Rate Limiting mechanism that allows controlling the speed at which messages are consumed from a Kafka topic. By limiting the consumption rate, Karafka can reduce the impact of high message throughput on the CPU and other resources, preventing a potential bottleneck in the processing pipeline.

The Rate Limiting mechanism in Karafka is implemented using a window throttler that monitors the message consumption rate and pauses the consumption of a given topic partition when the configured limit is reached. The window throttler maintains a sliding window of the last processed messages and calculates the consumption rate by dividing the number of messages consumed in the window by the window size. If the consumption rate exceeds the configured limit, the throttler pauses the consumption of the topic for some time until the consumption rate falls below the limit.

The Rate Limiting feature in Karafka can be configured on a per-topic basis. This means that different topics can have different consumption limits depending on the message volume and processing requirements.
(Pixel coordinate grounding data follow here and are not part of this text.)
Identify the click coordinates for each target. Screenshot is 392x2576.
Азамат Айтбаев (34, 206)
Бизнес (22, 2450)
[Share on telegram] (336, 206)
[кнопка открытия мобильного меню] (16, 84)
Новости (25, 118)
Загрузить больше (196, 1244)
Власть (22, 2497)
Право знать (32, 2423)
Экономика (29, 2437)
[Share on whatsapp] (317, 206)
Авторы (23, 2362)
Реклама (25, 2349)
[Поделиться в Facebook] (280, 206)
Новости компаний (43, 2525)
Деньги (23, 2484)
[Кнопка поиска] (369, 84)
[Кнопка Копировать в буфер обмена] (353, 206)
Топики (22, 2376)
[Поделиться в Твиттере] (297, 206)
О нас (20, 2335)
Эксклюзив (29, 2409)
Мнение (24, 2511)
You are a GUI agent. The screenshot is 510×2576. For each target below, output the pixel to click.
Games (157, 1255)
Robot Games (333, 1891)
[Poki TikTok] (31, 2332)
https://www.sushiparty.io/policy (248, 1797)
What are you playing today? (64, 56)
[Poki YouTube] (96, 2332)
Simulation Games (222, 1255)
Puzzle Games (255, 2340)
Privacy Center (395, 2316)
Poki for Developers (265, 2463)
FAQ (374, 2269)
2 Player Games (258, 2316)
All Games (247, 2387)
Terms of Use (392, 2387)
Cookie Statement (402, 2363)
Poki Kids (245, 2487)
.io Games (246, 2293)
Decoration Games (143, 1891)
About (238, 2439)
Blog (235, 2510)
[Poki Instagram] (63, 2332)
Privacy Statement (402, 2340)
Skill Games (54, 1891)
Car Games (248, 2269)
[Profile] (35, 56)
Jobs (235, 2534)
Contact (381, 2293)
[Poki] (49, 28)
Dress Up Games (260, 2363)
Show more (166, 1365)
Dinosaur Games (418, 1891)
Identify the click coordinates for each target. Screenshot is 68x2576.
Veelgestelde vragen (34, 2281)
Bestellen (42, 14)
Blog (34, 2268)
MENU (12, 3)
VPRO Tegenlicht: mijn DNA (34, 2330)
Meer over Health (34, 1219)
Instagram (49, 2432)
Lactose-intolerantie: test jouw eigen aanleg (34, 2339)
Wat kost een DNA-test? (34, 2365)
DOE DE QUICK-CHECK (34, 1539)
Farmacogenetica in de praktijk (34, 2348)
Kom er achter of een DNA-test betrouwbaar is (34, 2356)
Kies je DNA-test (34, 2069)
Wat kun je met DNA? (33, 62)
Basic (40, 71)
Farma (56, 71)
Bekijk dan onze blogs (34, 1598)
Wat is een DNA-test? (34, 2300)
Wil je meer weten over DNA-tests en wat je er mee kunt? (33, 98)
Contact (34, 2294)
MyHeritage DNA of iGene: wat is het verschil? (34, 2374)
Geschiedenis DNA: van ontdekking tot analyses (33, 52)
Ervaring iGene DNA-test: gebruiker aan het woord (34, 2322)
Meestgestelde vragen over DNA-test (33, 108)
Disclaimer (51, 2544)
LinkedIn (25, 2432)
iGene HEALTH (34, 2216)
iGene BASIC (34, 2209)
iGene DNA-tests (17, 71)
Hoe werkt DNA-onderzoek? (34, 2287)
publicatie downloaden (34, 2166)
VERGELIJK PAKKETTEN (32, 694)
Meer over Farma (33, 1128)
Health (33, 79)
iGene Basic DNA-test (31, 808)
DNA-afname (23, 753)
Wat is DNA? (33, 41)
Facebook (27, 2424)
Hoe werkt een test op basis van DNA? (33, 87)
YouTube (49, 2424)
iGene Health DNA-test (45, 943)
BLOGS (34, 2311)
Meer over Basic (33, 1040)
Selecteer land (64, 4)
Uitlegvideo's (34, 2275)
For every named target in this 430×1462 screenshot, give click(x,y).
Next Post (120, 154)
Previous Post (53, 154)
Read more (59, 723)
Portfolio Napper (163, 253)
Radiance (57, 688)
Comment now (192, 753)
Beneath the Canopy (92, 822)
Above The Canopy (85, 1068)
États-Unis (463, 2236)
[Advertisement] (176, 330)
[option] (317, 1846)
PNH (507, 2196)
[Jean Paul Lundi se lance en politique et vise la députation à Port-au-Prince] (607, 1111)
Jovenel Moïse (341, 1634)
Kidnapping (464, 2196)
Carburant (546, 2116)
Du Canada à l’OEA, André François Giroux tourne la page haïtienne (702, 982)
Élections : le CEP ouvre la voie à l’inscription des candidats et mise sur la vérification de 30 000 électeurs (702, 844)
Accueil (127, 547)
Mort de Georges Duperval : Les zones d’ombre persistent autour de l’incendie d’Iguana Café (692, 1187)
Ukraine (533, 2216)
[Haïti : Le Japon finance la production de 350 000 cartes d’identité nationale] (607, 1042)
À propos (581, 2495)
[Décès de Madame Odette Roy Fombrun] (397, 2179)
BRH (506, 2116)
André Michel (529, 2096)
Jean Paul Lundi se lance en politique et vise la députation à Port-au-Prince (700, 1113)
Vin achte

For example, a high-priority topic can have a lower limit than a low-priority topic to ensure that important messages are processed faster.

Enabling Rate Limiting

To enable the Rate Limiting feature in Karafka, you need to add the throttle option to your Karafka routing configuration. Here's an example of how to do that:

class KarafkaApp < Karafka::App
  setup do |config|
    # ...

  routes.draw do
    topic :orders do
      consumer OrdersConsumer
      # Allow for processing of at most 100 messages
      # in a 60 second rolling window
      throttle(limit: 100, interval: 60_000)

Rate Limiting Impact on Internal Queues

When using Rate Limiting, be aware it uses #pause, which will purge your internal message queue. This occurs because #pause is a fencing mechanism, invalidating all messages in the queue. To mitigate excessive network traffic due to re-fetching of messages, consider lowering the queued.max.messages.kbytes value. You can read more about this here.

Behaviour on errors

When an error occurs during message processing in Karafka, the Rate Limiting feature behaves in a way that ensures that the same message is not re-processed immediately. Instead, Karafka waits for a configurable period (known as the "backoff") before retrying the message.

During this retry interval, the message is not counted towards the rate limiting, so it does not contribute to the overall message processing rate. Once the retry interval has elapsed, Karafka will attempt to process the message again, and it will count towards the overall rate limiting as usual.


While a powerful tool, the Rate Limiting API in Karafka has a few limitations and nuances worth knowing:

  • Due to its reliance on the #pause method, especially for short durations, usage of the Rate Limiting API can inadvertently lead to significant network traffic. This arises because Karafka tries to replenish its internal buffer after resuming from a pause. When this behavior is frequent, it results in redundant fetching of the same data repeatedly, creating unnecessary network load. For a more detailed explanation of the impact of the #pause method on networking and its potential consequences, you can read more here.

  • Rebalance in the Kafka cluster will reset the Rate Limiting mechanism in Karafka. This happens because rebalancing can cause a redistribution of partitions between the consumer group members, affecting the consumption rate. However, Karafka provides an advanced filtering API that allows extending the throttler to prevent reset on rebalancing as long as the same process will receive the same assignment back. This feature can be helpful in scenarios where the consumer group members are frequently rebalanced, and the Rate Limiting mechanism needs to maintain its state across rebalances.

Example Use Cases

Here are some real-life examples of how Karafka's Rate Limiting feature can be useful across different industries:

  • General: Limiting the incoming message rate to match the external HTTP API limit that the system needs to call per each received message.

  • Finance: Limiting the rate of incoming financial transactions to a trading platform to prevent resource exhaustion and ensure timely processing.

  • Social Media: Controlling the rate of incoming messages from a social media platform's real-time feed to prevent overwhelming the processing pipeline.

  • Retail: Throttling the pace of incoming orders in an e-commerce application to prevent inventory discrepancies and order processing delays.

  • Advertising: Regulating the flow of ad impressions data from multiple ad exchanges to a centralized data analytics platform to prevent resource exhaustion and ensure timely analysis.

  • Transportation: Controlling the rate of incoming vehicle telemetry data in a connected car platform to prevent resource exhaustion and ensure timely processing.


In summary, the Rate Limiting mechanism in Karafka provides a flexible way to control the message consumption rate from Kafka topics, improving the scalability and resilience of message-based applications. By configuring the limits on a per-topic basis and using advanced filtering APIs, Karafka can adapt to different processing requirements and handle dynamic changes in the Kafka cluster topology.